L’hiver a été tellement long et rude que, moi qui ai toujours eu la peau très sensible, ai commencé à développer de l’eczéma… sur le crâne. J’avais déjà eu les bras, les jambes et mêmes les paupières, mais le crâne, jamais ! Je suis donc partie en quête d’un shampoing respectant mon cuir chevelu – au départ pour me débarrasser de ces plaques irritantes et très gênantes, autant en termes de confort que d’esthétisme – surtout quand on a les cheveux très longs, je vous laisse imaginer le tableau…

J’ai toujours trouvé qu’en France, en tout cas dans les supermarchés basiques, il était très compliqué de trouver des produits cosmétiques bio, respectueux de l’environnement et de notre corps, à des prix abordables.

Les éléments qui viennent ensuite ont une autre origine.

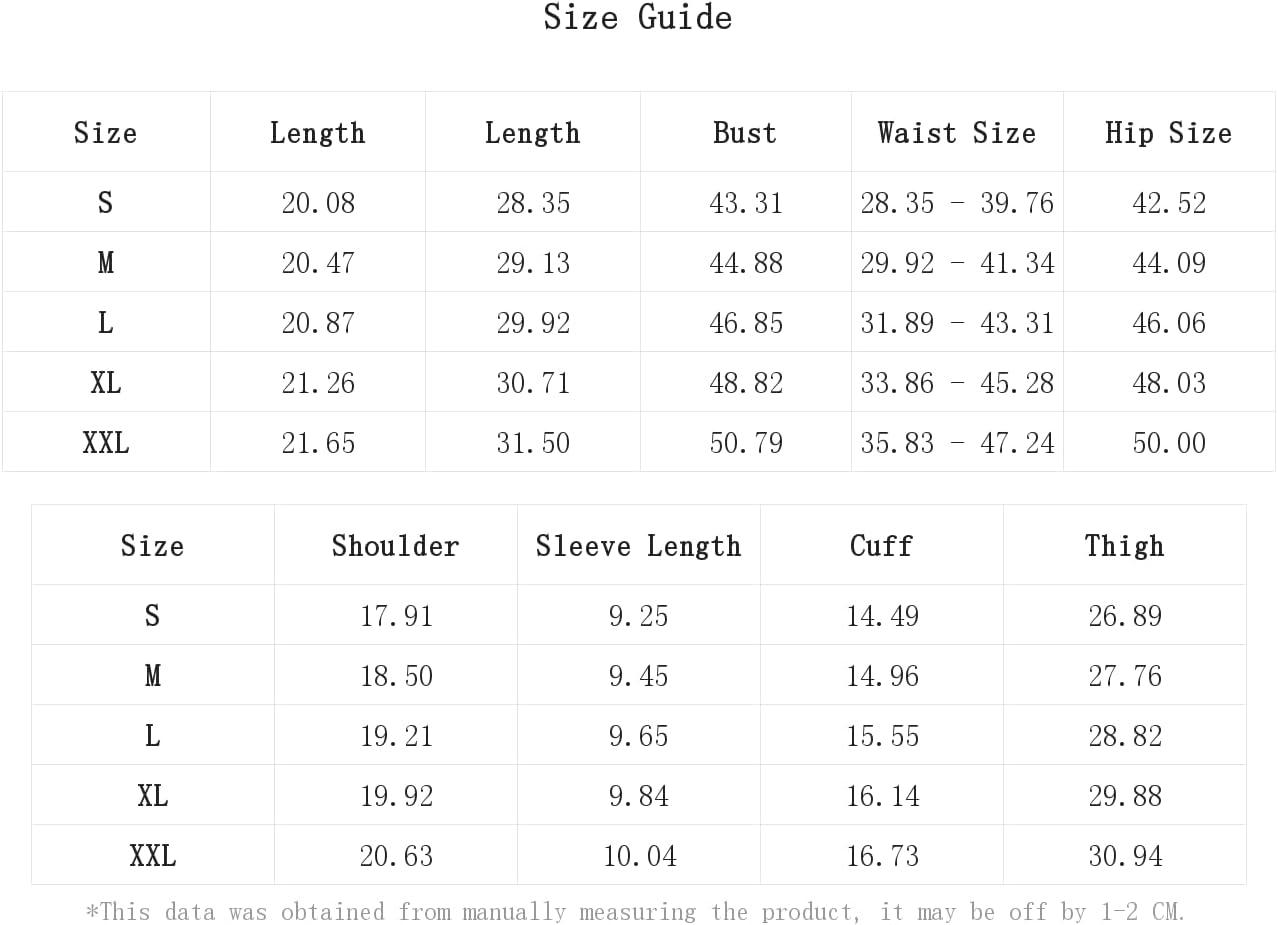Click the Size Guide title
Viewport: 1278px width, 925px height.
coord(638,18)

J’ai donc profité d’un séjour en Allemagne pour faire un tour au DM, une célèbre enseigne peu chère et de qualité que les frontaliers connaissent tous (je pense notamment à Golden Wendy qui en parlait souvent dans ses articles à l’époque où elle vivait en Alsace).

Et là, surprise : un rayon entier de produits bio et même vegan, du choix à ne plus savoir quoi en faire. C’est là que j’ai découvert Nonique, une marque de cosmétique naturels allemands. Les cosmétiques de Nonique trouvent leur efficacité et leur spécificité dans un ingrédient unique : le noni, un arbre originaire des Caraïbes !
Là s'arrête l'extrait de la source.